只见远远的,有两个稳重的后辈弟子引着一个脚不点尘,飘然而隐有仙风的清瘦甚至称得上清丽的十分年轻好看的男子正朝这边走来。走得近前来看,见他飞眉入鬓,星目如灿,肤色白晳,白到那脸庞上的静脉血管纹路都清晰可透。多亏得那冰晶松枝上挂的若干盏绯色红灯笼,才让这一袭白衣几乎与雪溶为一体的年青公子有些血色在脸颊旁。否则真的会以为他是一座行走的冰雕玉像。
“见过谷主!”那年青公子目不斜视,一径走到迟迟归面前,深施一礼,开口道。他嗓音温润,如璞玉一般动听。迟迟归不待他把礼施完,立即伸手扶住他双肘:“小师叔不必行礼!快入席!我们都在等你!”

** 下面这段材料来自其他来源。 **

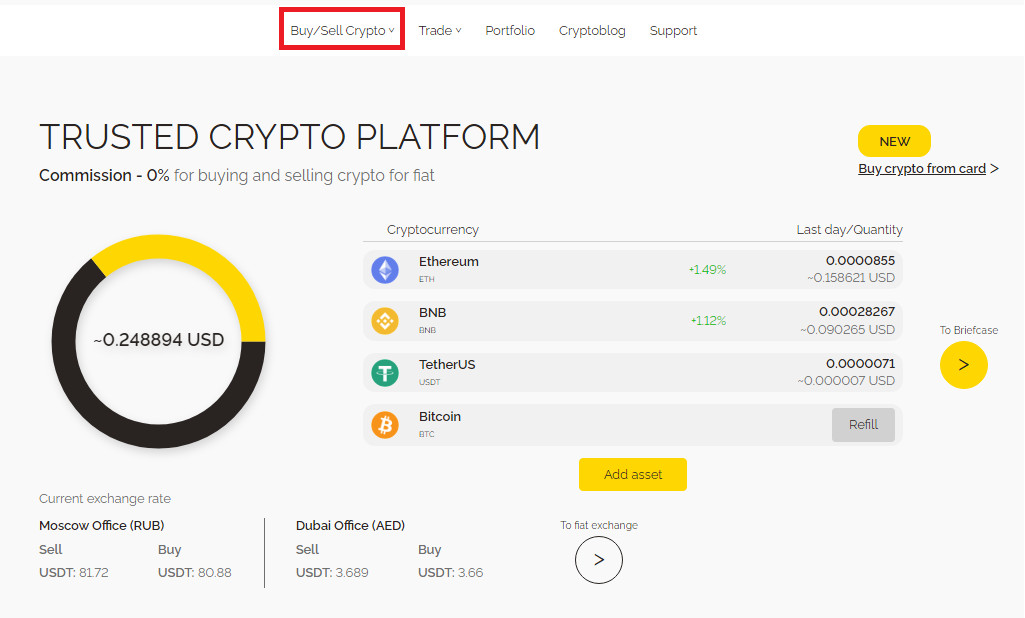Open the Support page
1025x618 pixels.
pyautogui.click(x=673, y=31)
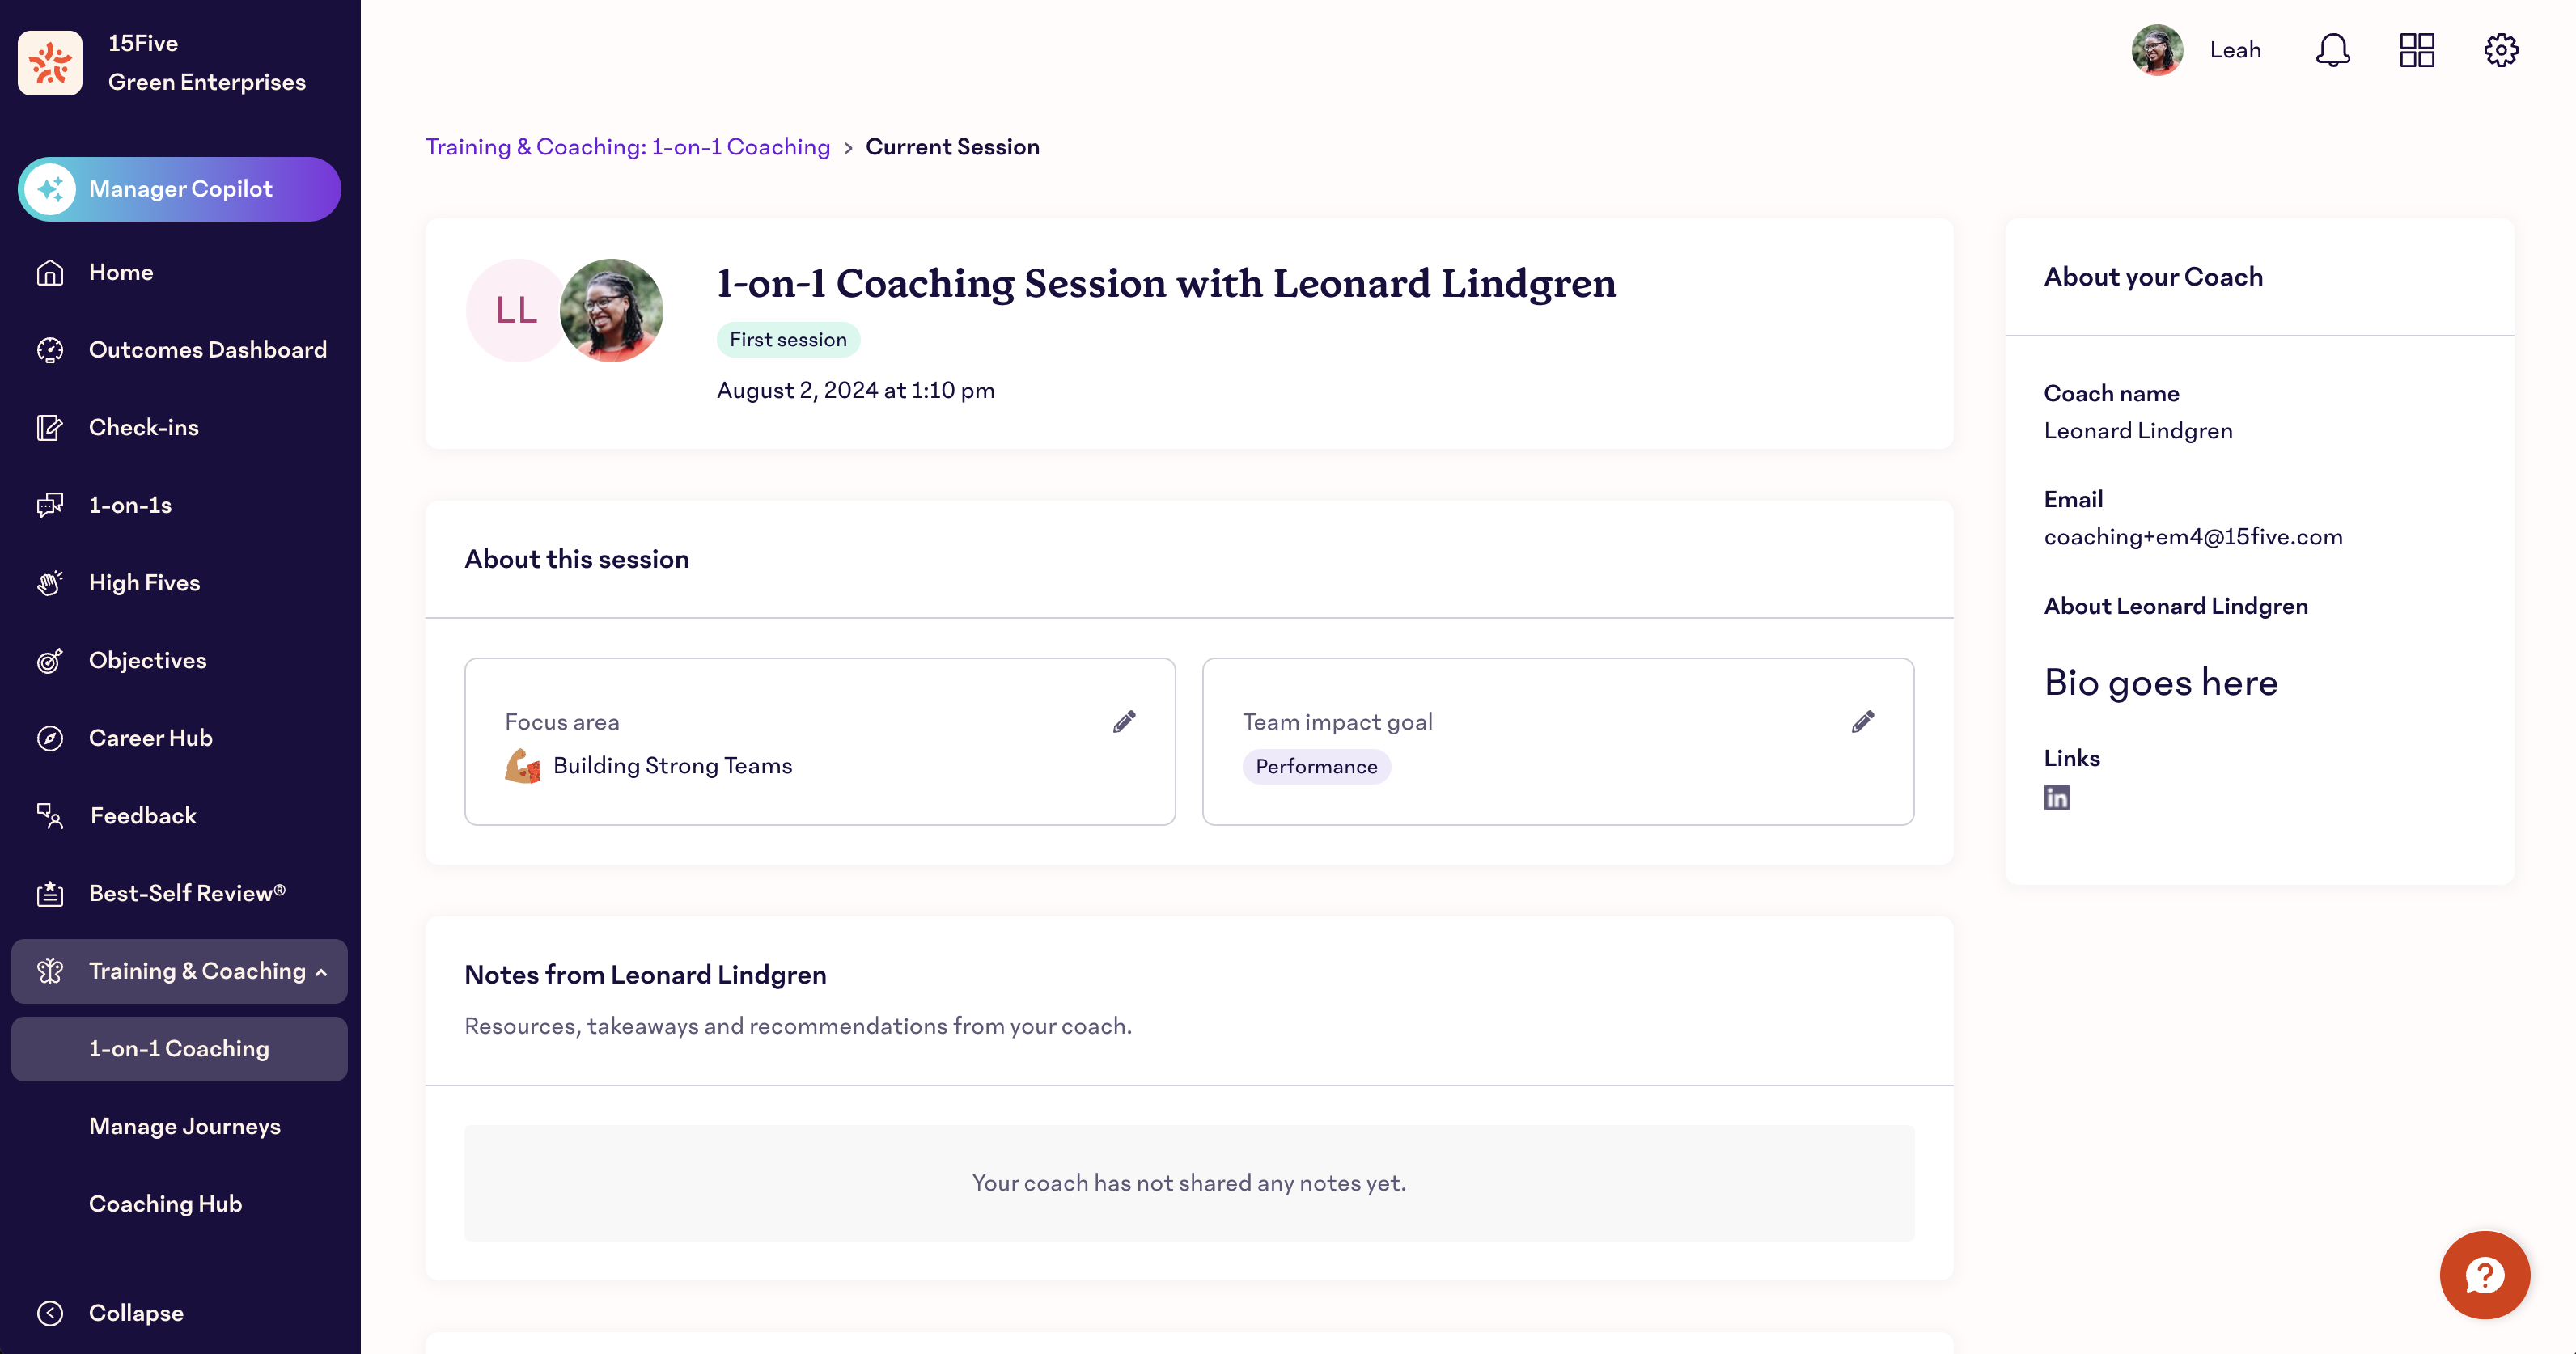Screen dimensions: 2576x1354
Task: Click the orange help question-mark button
Action: [x=2485, y=1275]
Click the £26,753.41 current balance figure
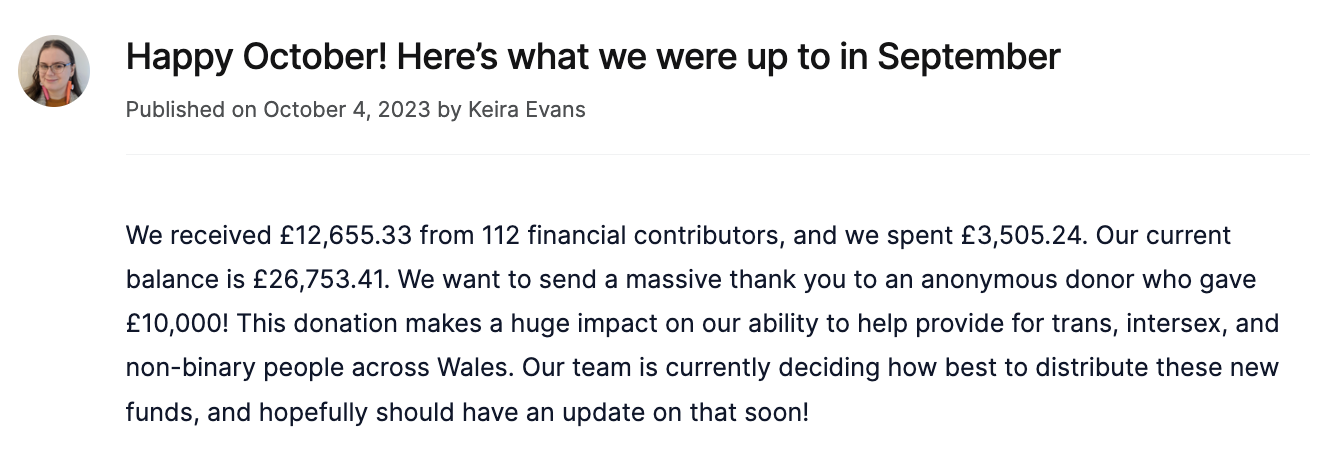Screen dimensions: 1322x452 click(318, 281)
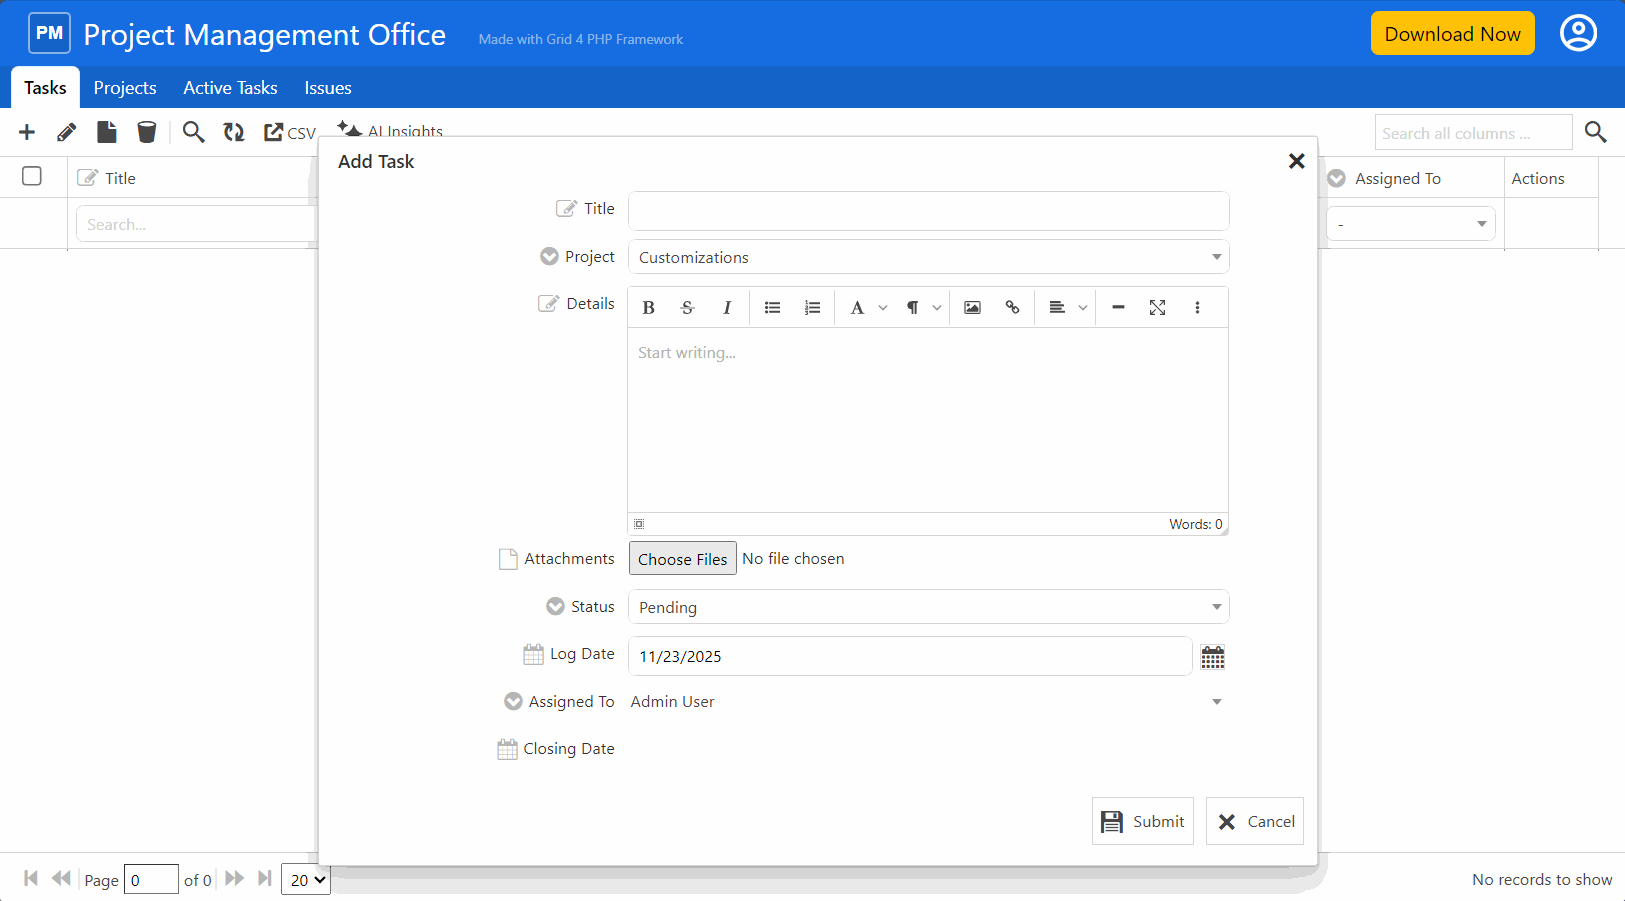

当下众人各归其座,第一杯酒敬了谷主,第二杯酒敬这位连谷主也礼让三分的小师叔,对了!他的名字,那也是江湖中,响亮的,他叫—— 寻镜。江湖中的人提起寻镜二字都是十分敬仰的,不因他出自医谷,医术高超,能活死人肉白骨,更因为他出尘不凡,几乎没有凡夫俗子的任何恶习哪怕是嗜好。便如迟迟归这号也是算得上出凡脱俗的人,他亦有一个爱好,那就是拉人下棋,他嗜棋如命,偏偏棋品和棋艺都只能勉强算得上是中等,还喜欢毁棋。所以一众弟子,都怕师尊找自己个儿对弈。只这寻镜,似乎除了修行和研医,再无任何爱好。粗茶淡饭清汤寡水,亦或是满汉全席,在他眼中,都是一样的。他只吃那一两盏素净的菜食。稀粥为主,清淡为主。你只看他面前那碗碟内弟子们给他布好的菜式就知:青菜一大碟,小米粥一小碗,再就是些菌菇之类的。对比一下迟迟归那一海碗山珍海味,你会很怀疑他二人是否真的曾经出自同一个师傅门下。那还真不是!那寻镜是当年珈蓝寺的高僧慧觉大师托付与前谷主带大的,就是那位叫作莫杰莫少主,当年暗恋叶飞花那一位。而这位先入门的迟迟归是迟七公嫡系子孙后代,由莫杰的关门大弟子梦姑带大的。所以,无论是从传授者还是从自身资质上来算,这位小师叔是真的小师叔,不仅是迟迟归叫的一个称谓。是位货真价实的小师叔,只不过,他太过于年轻,此时,都未过二十岁。不过弱冠之年。慧觉大师是数百年来一个传闻,他亲自相托付的,莫杰才破例在云游多年以后亲授。实则他云游之前几十载早已不问江湖事了。谷中大小事物都由梦姑打理。那梦姑也是个躲懒的,这不,早早地,在迟迟归刚行了成人礼那一年,就把谷主之位传给了他,自己逍遥快活寄情山水去了。
寻镜素爱清净,不喜人多,也不喜热闹。入席过冬至是为了礼数。少时,他便告辞出了礼堂,离了酒席。也不需要人陪,一个人独自往他闭关之前的静室行去。因为他好静,所以,他的寓所远离其他谷中人,倒是离他修行的镜湖不太远。这里一到冬天便冰天雪地,人在湖面上走亦能如履平地。冰层是足够厚的。他冬日便常在这冰面上练他的轻功或心法。